On 17.12.2014 21:10, Aleksey Shipilev wrote:
On 17.12.2014 18:58, Claes Redestad wrote:
On 2014-12-17 11:22, Lev Priima wrote:
Please review space optimization in no args String constructor.
Originally, it was already rejected once by suggestion in
http://mail.openjdk.java.net/pipermail/core-libs-dev/2012-May/010300.html
w/o formal justification of pros and contras. And enhancement was
requested again by Nathan Reynolds.
Issue: https://bugs.openjdk.java.net/browse/JDK-8067471
Patch: http://cr.openjdk.java.net/~lpriima/8067471/webrev.00/
I am OK with this change pending we understand the performance
impact a
little better.
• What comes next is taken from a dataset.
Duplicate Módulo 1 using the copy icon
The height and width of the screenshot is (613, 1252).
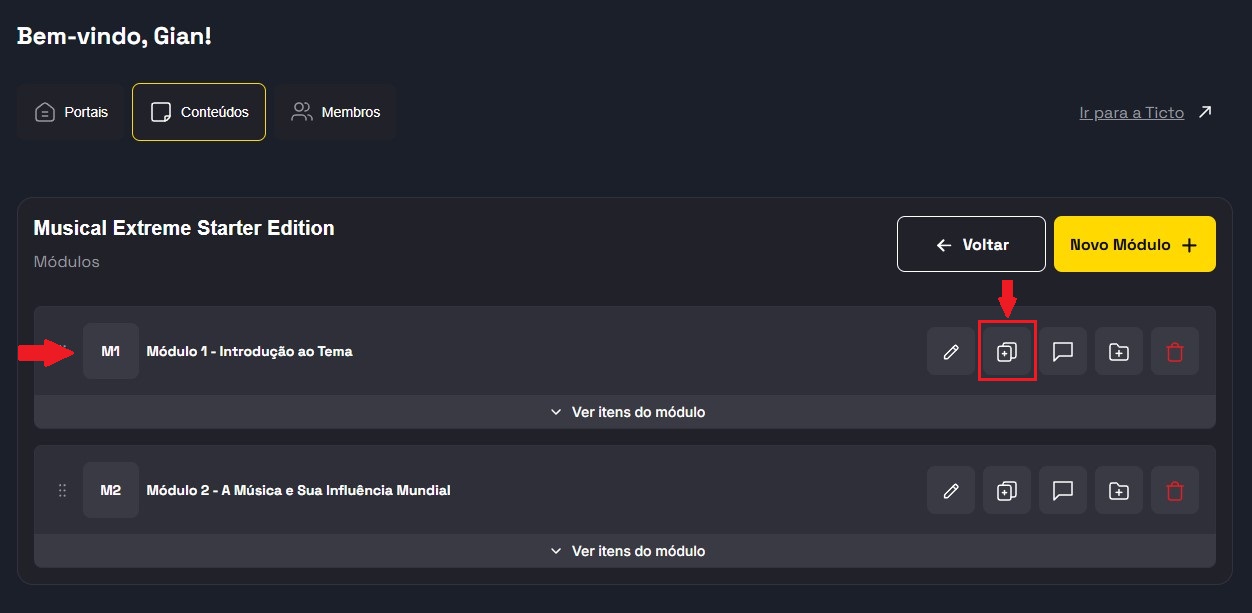click(1007, 351)
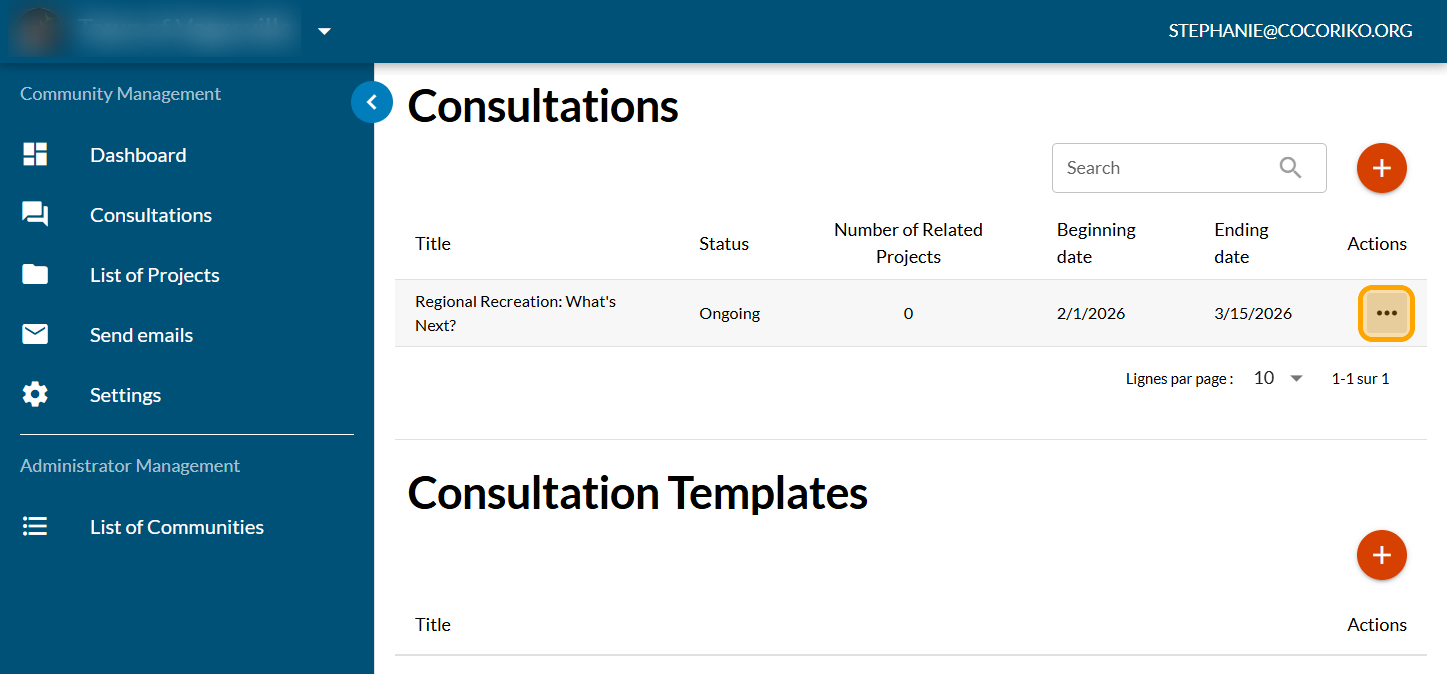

Please do benchmarks.
Could this have some obscure security implications, such as the
ability
to lock up some subsystem via retrieving and synchronizing on the
shared
new String().value? I guess not, for practical purposes.
This would be an issue if we published String.value directly, but
we don't.
I guess it could also be written:
public String() {
this.value = "".value;
}
... which would saves some byte code and should avoid having to
allocate
a distinct object for this.
Oh, I like this trick, given "" is probably already in constant
pool for
some other reason. However, there is an additional dereference. We
need
a targeted nanobenchmark to properly quantify the costs for either
variant.
-Aleksey.